ちゃんとホームページもあって、http://www.nydmv.state.ny.us/ からアクセスできる。実際ここに免許を取るまでの手順が詳しく書かれているので、これを参考にしながら僕が免許を取ったときのことをかいつまんで紹介する。
まずは最寄りの DMV に行き、自動車免許取得のための書類に記入し、お金を払う。このとき本人証明のための書類として6ポイントが必要になる。ここで言うポイントとは6種類、ということではなくそれぞれの重みによりポイントが異なる。たとえば US パスポートはこれだけで4点、他州のドライバーズライセンス、外国人のパスポート、グリーンカードなどは3点、ソーシャルセキュリティカード、NY州高校・大学卒業証明書、NY州婚姻証明書、NY州銃所持許可証 ( ! ) などが2点、米国発行のメジャークレジットカード、キャッシュカード、社員証、会社から発行される年間所得の証明書などは1点だ。とはいえクレジットカードは何枚持っていても1点にしかないので、いろいろな証明書を集める必要がある。ここで注意しないといけないのは、ドライバーズライセンス自体が個人証明書のように働くアメリカで、外国人にとって6ポイント集めるのは結構難しいと思う。前にも書いたがソーシャルセキュリテを取得するときもポイント制だし、銀行の口座を開くのもポイント制なので、どれかがないとどれかが取れないのだ。明らかに矛盾している・・・
申請書の中には、自分の身長体重、目の色などを記入する欄があるのでそれぞれフィート、ポンドでどれくらいか調べていく必要もある (目の色は black とか brown で良いようだ )。僕が行ったときも実は身長がフィートでどのくらいあるかわから無かったので担当の人にどうしたらよいか尋ねたら、近くにいた僕と同じくらいの身長の人を捕まえて「あなたいくつ?」と聞いて、その人の身長をそのまま記入したのだった。

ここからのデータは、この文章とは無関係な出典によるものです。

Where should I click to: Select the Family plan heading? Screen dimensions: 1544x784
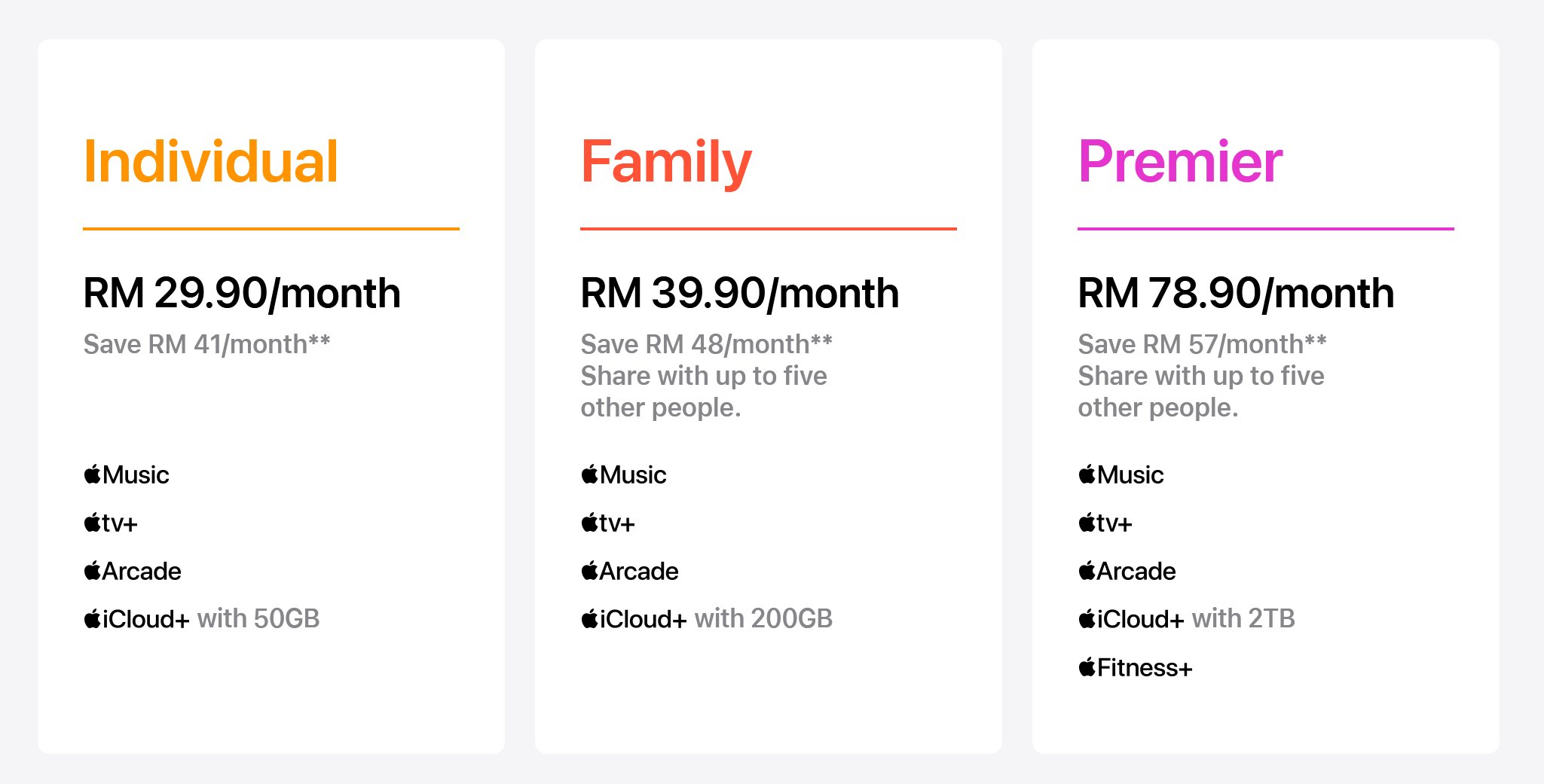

でそのあと簡単な視力検査を受けると、学科試験用紙を一枚渡され、「そこにある椅子に座ってこのテストをやってください。終わったら持ってきて」といい簡単に学科試験が始まる。申請カウンターの前には、高校のときの音楽室にあったような小さなテーブルが出てくる椅子が10脚ほど用意され、僕が行ったときは3人の人がテストを受けていた。椅子と椅子の間は狭いので隣りの人の回答が丸見えだが、そんなことはあまり問題ではないらしい。制限時間はないのでじっくりやってもよいのだが、問題はそれほど難しくない。DMV には試験を受ける前の予備知識の豆本がおいてあってこれを前の日に読めば英語でも試験は楽勝だと思う。( 聞いた話では NY 州では何カ国語の試験問題集が用意されているらしい )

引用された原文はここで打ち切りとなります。